Copy the listing below line for line, starting at its first line and ending with the line that has "App (51, 988)" in it. Add nothing.

> _THE DATA_

· · · · ·

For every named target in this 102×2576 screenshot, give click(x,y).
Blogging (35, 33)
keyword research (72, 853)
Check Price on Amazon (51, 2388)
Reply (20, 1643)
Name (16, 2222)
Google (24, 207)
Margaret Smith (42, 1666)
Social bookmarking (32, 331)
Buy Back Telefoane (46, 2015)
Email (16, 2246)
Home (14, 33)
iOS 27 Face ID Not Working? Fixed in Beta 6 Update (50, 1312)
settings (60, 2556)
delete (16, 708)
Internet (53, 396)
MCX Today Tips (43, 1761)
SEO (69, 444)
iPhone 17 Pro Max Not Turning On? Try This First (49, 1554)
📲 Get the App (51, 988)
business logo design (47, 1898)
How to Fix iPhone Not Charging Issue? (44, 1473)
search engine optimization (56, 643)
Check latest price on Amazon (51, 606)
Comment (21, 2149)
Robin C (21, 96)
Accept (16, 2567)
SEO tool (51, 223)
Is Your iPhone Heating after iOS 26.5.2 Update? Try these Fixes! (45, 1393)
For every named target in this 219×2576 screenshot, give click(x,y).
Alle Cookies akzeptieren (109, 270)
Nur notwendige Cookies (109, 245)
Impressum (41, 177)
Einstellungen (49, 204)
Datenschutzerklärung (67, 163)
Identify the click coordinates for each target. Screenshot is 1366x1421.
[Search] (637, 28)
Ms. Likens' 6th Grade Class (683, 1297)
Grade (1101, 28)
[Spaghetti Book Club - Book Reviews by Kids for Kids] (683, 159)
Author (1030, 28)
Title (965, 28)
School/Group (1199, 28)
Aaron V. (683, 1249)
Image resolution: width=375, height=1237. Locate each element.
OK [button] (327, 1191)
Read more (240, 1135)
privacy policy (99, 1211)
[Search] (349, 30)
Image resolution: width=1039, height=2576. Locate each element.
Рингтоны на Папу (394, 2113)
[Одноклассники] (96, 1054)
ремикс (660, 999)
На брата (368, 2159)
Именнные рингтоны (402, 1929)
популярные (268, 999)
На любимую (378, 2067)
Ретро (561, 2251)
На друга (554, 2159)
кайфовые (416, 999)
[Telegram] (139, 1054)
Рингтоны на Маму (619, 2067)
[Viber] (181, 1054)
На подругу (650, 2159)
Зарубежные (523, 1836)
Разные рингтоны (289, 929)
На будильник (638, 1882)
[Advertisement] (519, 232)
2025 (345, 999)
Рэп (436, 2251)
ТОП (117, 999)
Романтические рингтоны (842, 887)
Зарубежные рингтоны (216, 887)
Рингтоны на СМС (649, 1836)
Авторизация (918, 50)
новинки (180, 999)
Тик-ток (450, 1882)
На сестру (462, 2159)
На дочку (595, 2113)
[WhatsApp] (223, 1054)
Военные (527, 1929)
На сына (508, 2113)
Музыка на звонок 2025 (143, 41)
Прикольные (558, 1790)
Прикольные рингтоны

· · · · ·

> _OUTPUT_
For every named target in this 102×2576 screenshot, give click(x,y).
Blogging (35, 33)
keyword research (72, 853)
Check Price on Amazon (51, 2388)
Reply (20, 1643)
Name (16, 2222)
Google (24, 207)
Margaret Smith (42, 1666)
Social bookmarking (32, 331)
Buy Back Telefoane (46, 2015)
Email (16, 2246)
Home (14, 33)
iOS 27 Face ID Not Working? Fixed in Beta 6 Update (50, 1312)
settings (60, 2556)
delete (16, 708)
Internet (53, 396)
MCX Today Tips (43, 1761)
SEO (69, 444)
iPhone 17 Pro Max Not Turning On? Try This First (49, 1554)
📲 Get the App (51, 988)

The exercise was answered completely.